JAKARTA - Pengacara Sekjen PDIP Hasto Kristiyanto, Maqdir Ismail menyebutkan, bakal mempertimbangkan mengajukan 2 gugatan permohonan praperadilan ke PN Jakarta Selatan berkaitan dugaan sah tidaknya penetapan tersangka Hasta dalam kasus suap dan perintangan penyidikan.
"Apakah akan kami ulangi lagi mengajukan dua permohonan, tentu nanti kita akan sampaikan, itu kami pertimbangkan. tapi ini juga bergantung mas Hasto yah, ataukah ada tindakan-tindakan hukum lain, tentu akan kita pertimbangkan," ujarnya pada wartawan, Kamis (13/2/2025).
Menurutnya, pihaknya mempertanyakan tentang ada tidaknya larangan yang secara hukum bisa melarang seseorang menguji dua penetapan tersangka dalam satu permohonan praperadilan.
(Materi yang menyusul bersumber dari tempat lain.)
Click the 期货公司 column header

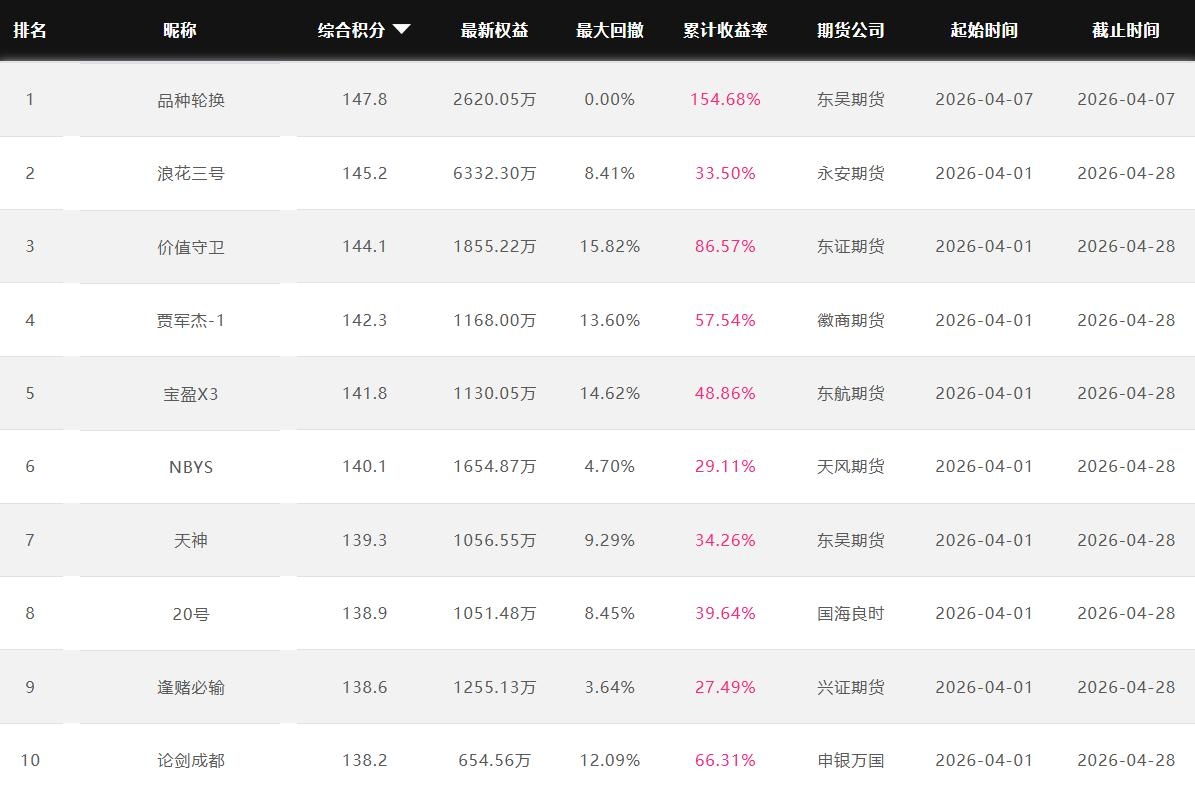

Pasalnya, dalam putusannya tak menerima praperadilan Hasto, hakim berpendapat penetapan tersangka kliennya yang menggabungkan dua perkara berbeda dalam satu praperadilan tak memenuhi syarat formil praperadilan.
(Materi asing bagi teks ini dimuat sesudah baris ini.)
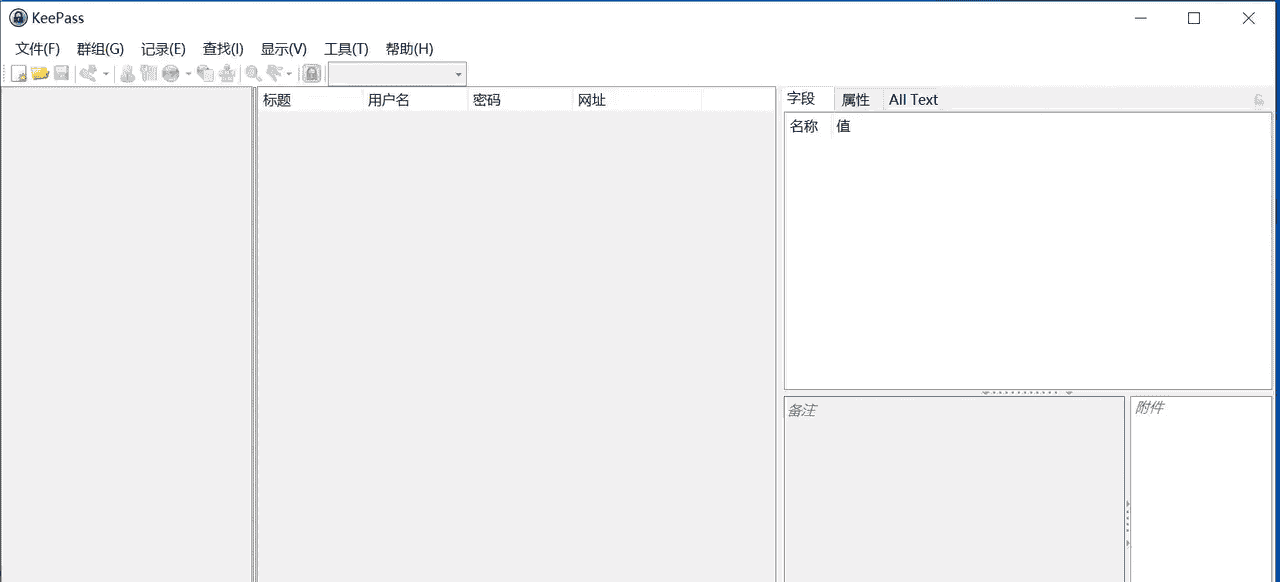Add a new password entry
"Kalau dalam praktek pidana normal kita kenal secara teoritis apa yang kita sebut dengan penggabungan perkara, ada kumulasi subjektif, ada kumulasi objektif. Permohonan ini kalau misal mau dinyatakan tidak dapat diterima karena katakanlah alat buktinya tidak cukup, saya kira mustinya itu yang dijadikan dasar di dalam pertimbangan," tuturnya.
Dia menambahkan, dalam persidangan, ada lebih dari 7 ahli dihadirkan yang menerangkan tentang penetapan tersangka harus punya kaitan atau korelasi dengan pasal yang disangkakan, begitu juga dengan bukti. Namun, hakim seolah tak mendengarkan pendapat ahli tersebut.
"Seandainya dalam pertimbangan tadi yang dikemukakan (berdasarkan pendapat ahli sehingga tak menerima praperadilan), kami senang hati menerimanya. Hakim sudah menyebut sejumlah ahli dihadirkan, tapi apakah pendapat ahli sama sekali tidak dipertimbangkan, seolah buat saya ini bentuk pelecehan baru terhadap proses persidangan," katanya.
Dia menambahkan, dalam pertimbangannya hakim, terdapat pula yang justru membuat pihaknya merasa ambigu, khususnya berkaitan bukti permukaan yang cukup. Pertimbangan hakim hanya didasarkan pada masalah teknis dan administratif belaka.
"Pertama ada pergulatan intelektual, perdebatan intelektual dalam persoalan ini, tetapi hakim memutus dengan cara yang enggak jelas bagaimana menilainya, apakah itu intelektual atau tidak," katanya.